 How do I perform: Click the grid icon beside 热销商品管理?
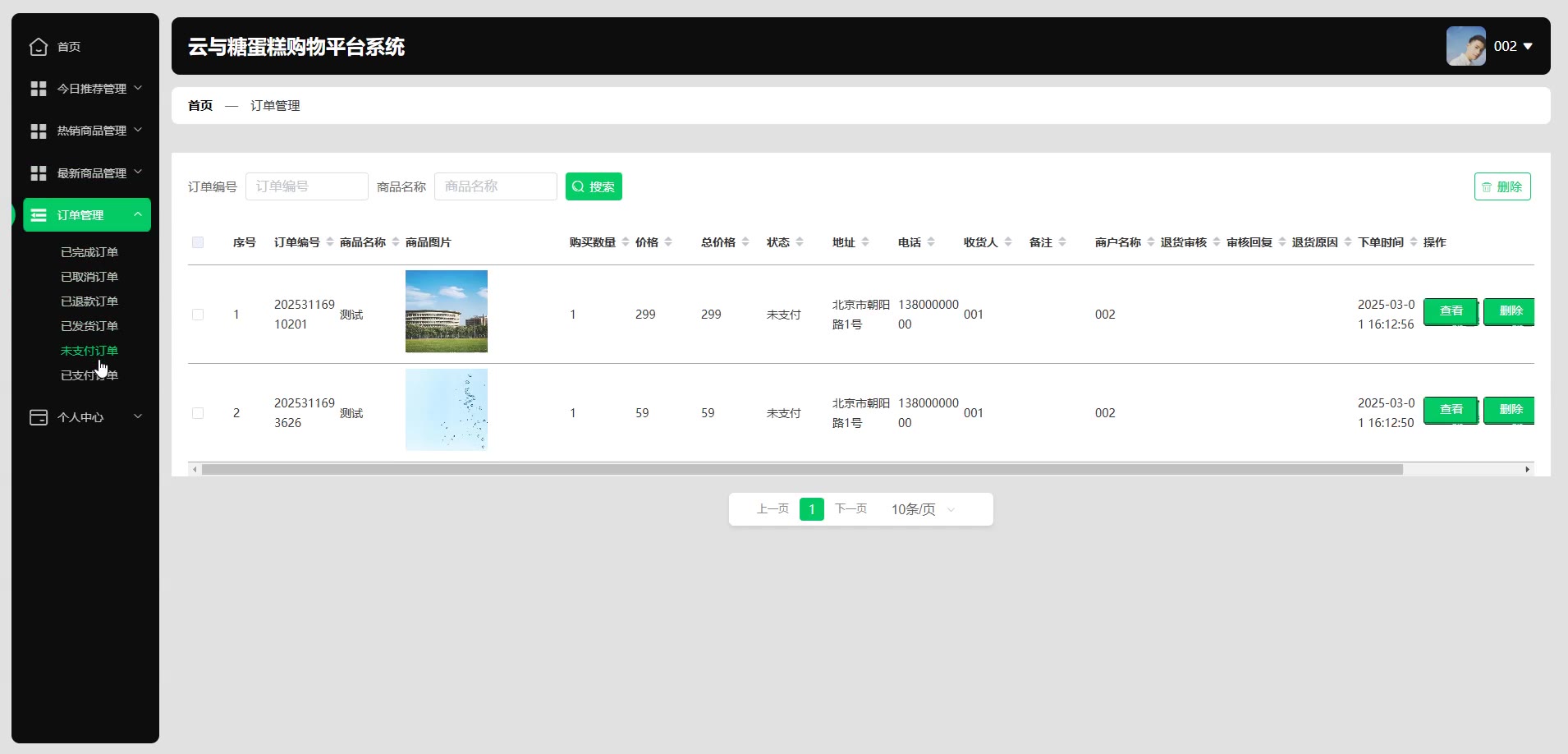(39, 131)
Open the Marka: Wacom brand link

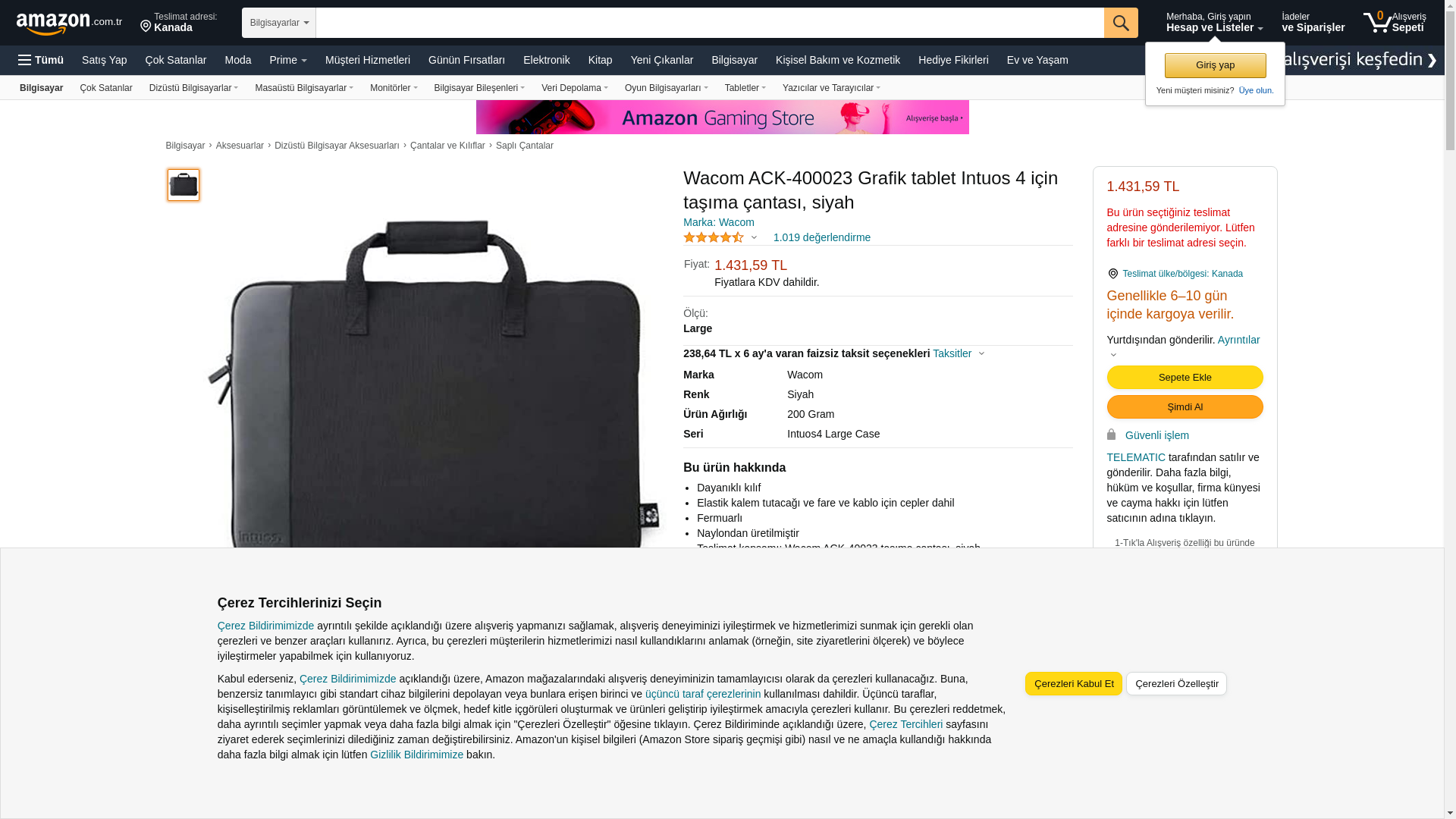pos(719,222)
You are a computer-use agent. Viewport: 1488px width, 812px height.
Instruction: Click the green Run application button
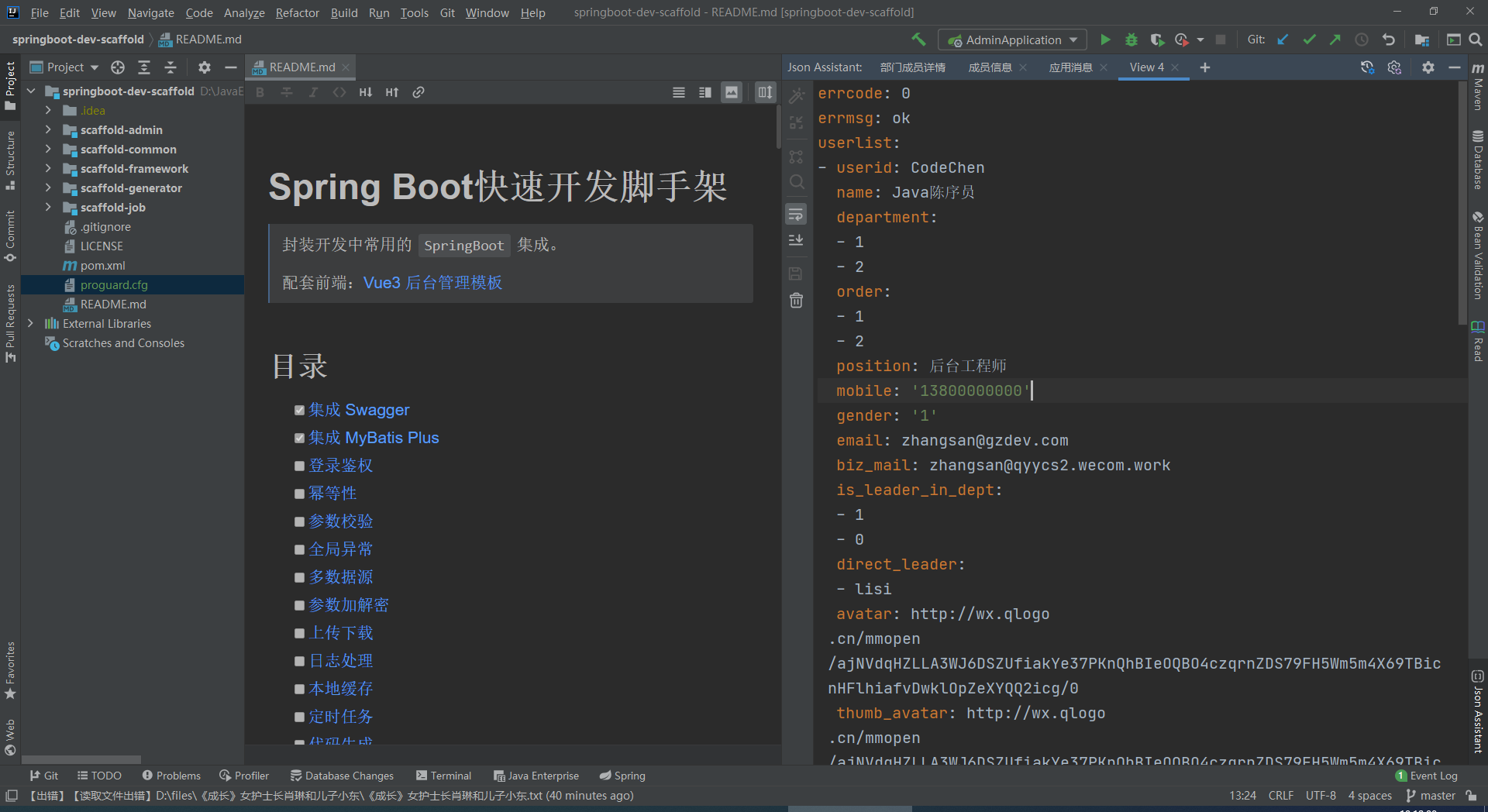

- **Exercise details**: Produce an exact reprint of the entries, dropping the images.

- **Solution to this problem**:
 How do I perform: Click the grid icon beside 热销商品管理?
(39, 131)
Open the Marka: Wacom brand link

pos(719,222)
You are a computer-use agent. Viewport: 1488px width, 812px height.
Instruction: Click the green Run application button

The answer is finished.